The Sun Valley Writers’ Conference is returning to the resort for the 25th year. Twenty-seven award-winning and acclaimed authors will congregate in Sun Valley this weekend, from Saturday, July 20, to Tuesday, July 23.

Participating literary luminaries will convene to discuss their work, the state of contemporary literature and literacy and what the future may hold for the written media.

During the four-day proceedings, the conference presents a number of opportunities for local residents and vacationers to engage with the writers.

The Sun Valley Writers’ Conference has partnered with The Community Library in Ketchum for the first of those events, a free lecture by National Book Award winner Barry Lopez.
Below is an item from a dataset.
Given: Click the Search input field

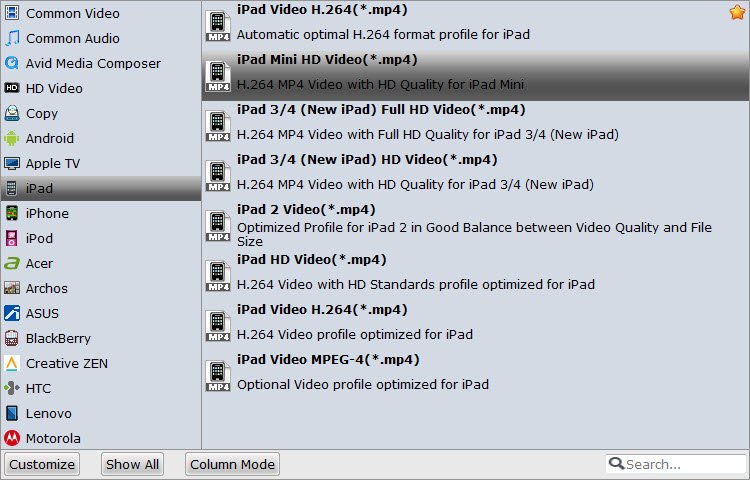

Lopez—author of “Arctic Dreams,” “Of Wolves and Men,” “About This Life” and, most recently, “Horizon”—will speak on his various experiences travelling the world and chronicling his encounters and impressions. A book signing will follow.

This event, which is free and open to the public, will take place at 5 p.m. Thursday, July 18, before the official commencement of the conference.

On Sunday, July 21, from 4-5 p.m., the first annual Frank McCourt Memorial Lecture will debut on the lawn of the Sun Valley Pavilion.

This lecture marks the first of four free “lawn talks” slated for Sunday and Monday. Alice McDermott—another National Book Award winner and author of “The Ninth Hour”—will give a talk titled “Remembrance of Things That Never Happened.”

Shortly following McDermott’s lecture, Andrew Roberts will take to the stage for his talk, “Churchill: Walking With Destiny.” A popular biographer, historian and journalist, Roberts received widespread acclaim for his recent Churchill biography of the same name. A reviewer for the Sunday Times praised it as “undoubtedly the best single-volume life of Churchill ever written.”

On Monday, July 22, from 4-5 p.m., the program will divert slightly from novelists and poets for a musical performance by the Chamber Singers of the Los Angeles Children’s Chorus, who will sing from their popular “I Raise My Voice” program, which they recently performed at the Kennedy Center.

Following the musical interlude, author and former New Orleans Mayor Mitch Landrieu will conclude the pavilion series with a talk titled “E Pluribus Unum: How a Divided America Can Win the Future by Finding Common Ground,” in which he will try to shed light on how to cross political and social boundaries for the greater good.